Tag: By pricing those three components, we can successfully have an amount that will
increasing the number of organs donated and even though organ selling wasn’t
successful for other countries in the history, it will work in the U.S. b/c our health
community is far superior
Becker ad Elias, 2007 (Gary and Julio, Introducing Incentives in the Market for Live and Cadaveric Organ
Donations, The Journal of Economic Perspective Vol. 21 No. 3)
Compensation by the organ seller to face the risk of dying is giving by the risk multiplied by the small
increase in the probability of death. Statistical life for young adult in the U.S. is anywhere between
$1.5 million and $10 million for the average annual income of $35,000 dollars. According to Maria
Richards Transplantation Center at the New York School of Medicine, the risk of death from surgery is
less than 1/100 of 1 percent. So the increased probability of death is valued at $5 million x 0.1
percent, or at $5,000 dollars. If an organ donor’s annual income is $35,000 dollars, that means they
would suffer $2,700 dollars in foregone earnings as result of not working for four weeks due to the
surgery. For the monetary compensation required by an organ seller to face the risk of a reduced
quality of life, we take the expected change in the quality life multiplied by the money premium
required to bear a small decrease in the quality of life; so we add a generous $7,500 to the quality of
life component in the price. All together, the expected cost to donors is $15,200.
Payment was once legal to kidney donors in India and Iran, 48% of Indians and 60% of Iranians
reported bad health experiences afterwards, and many of those who donated asserted that if they
could do it over, they wouldn’t have sold theirs kidneys. Critics of buying organs have used the
evidence to support their opposition to paying for organs. However, the experience in the two Lowincome nations is hardly comparable to what would happen in the U.S. Quality of surgery would be
superior, as would pre-care and post-care. After payments to donors, kidney transplants would
increase by 44%. A Parallel calculation to the one stated for kidneys transplants suggest liver
transplants would increase by 67%.
African Americans will take advantage of the incentive of donating organs because of
the economic development that will occur if they’re paid for their services. Creating an
incentive of organ donation will give African Americans an economic boost in today’s
society. Also, increasing donation will decrease the billions that the government
spends on treatments attempting to save organs or keeping them going while the
patients wait for transplant.
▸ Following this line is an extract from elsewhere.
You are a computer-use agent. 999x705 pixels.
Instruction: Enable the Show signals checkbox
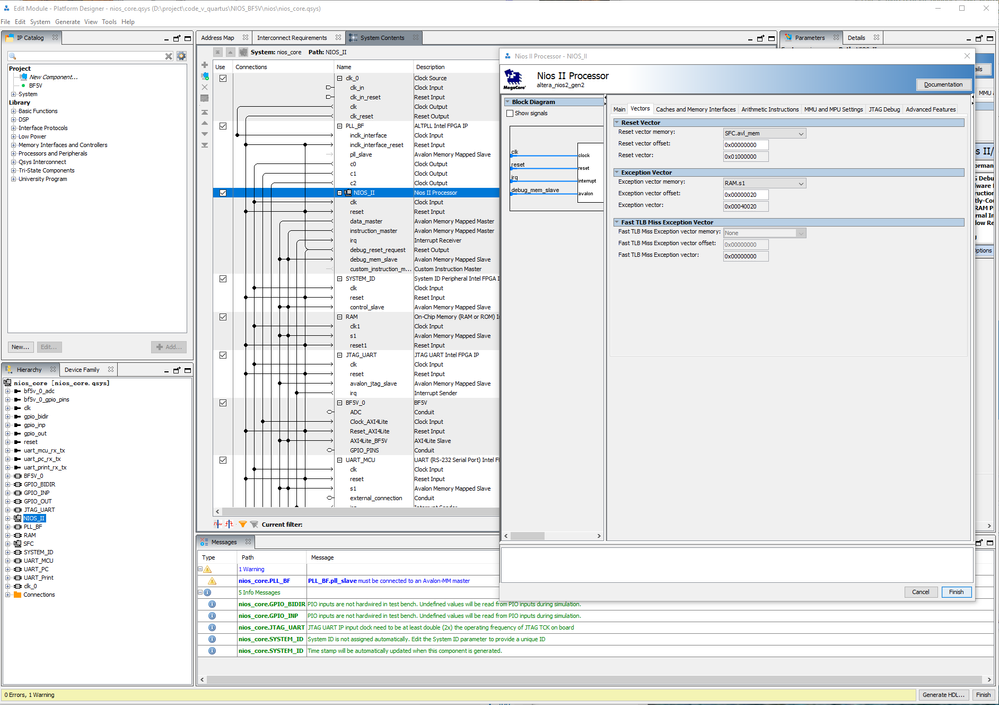[x=510, y=113]
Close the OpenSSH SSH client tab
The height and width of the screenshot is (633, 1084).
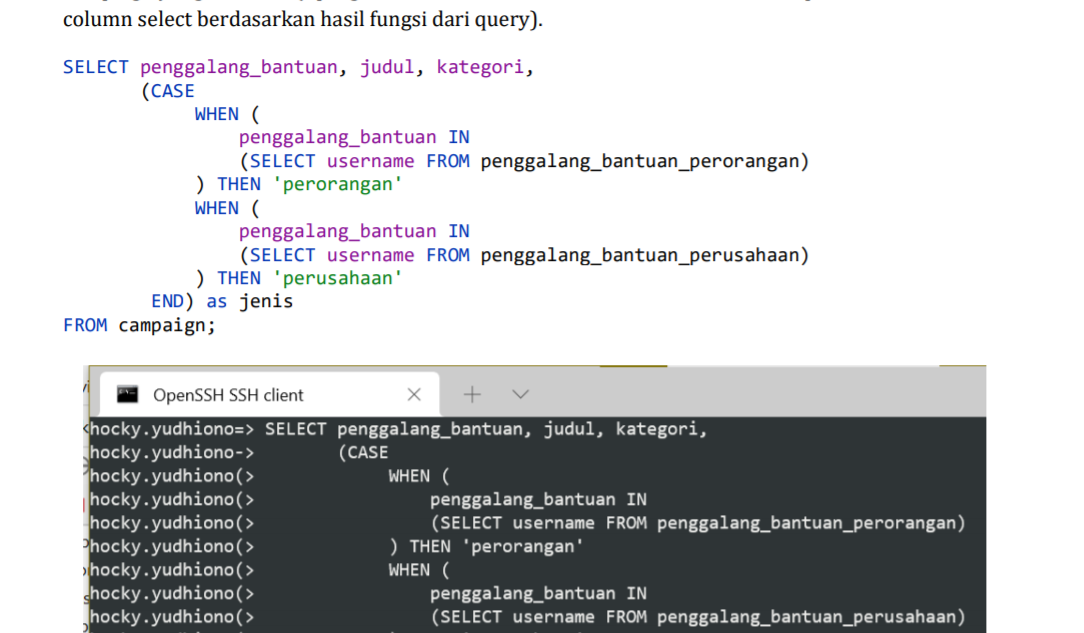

The money that is saved should be re-directed to
programs focused on bettering the health of African Americans and increasing health
awareness for the African Americans community, and with African Americans being
more educated on how to be healthy; it will decrease the number of African American
that need a new organ to begin with. In today’s society, it’s okay for woman to sell her
eggs to help produce a baby and its okay for a man to sell his sperm to help produce a
baby; in both situations a profit is earned of those who donate. If it’s legal for people
to sell what helps create a body of full organs and receive a financial reward, then it
should be legal for African Americans to sell organs.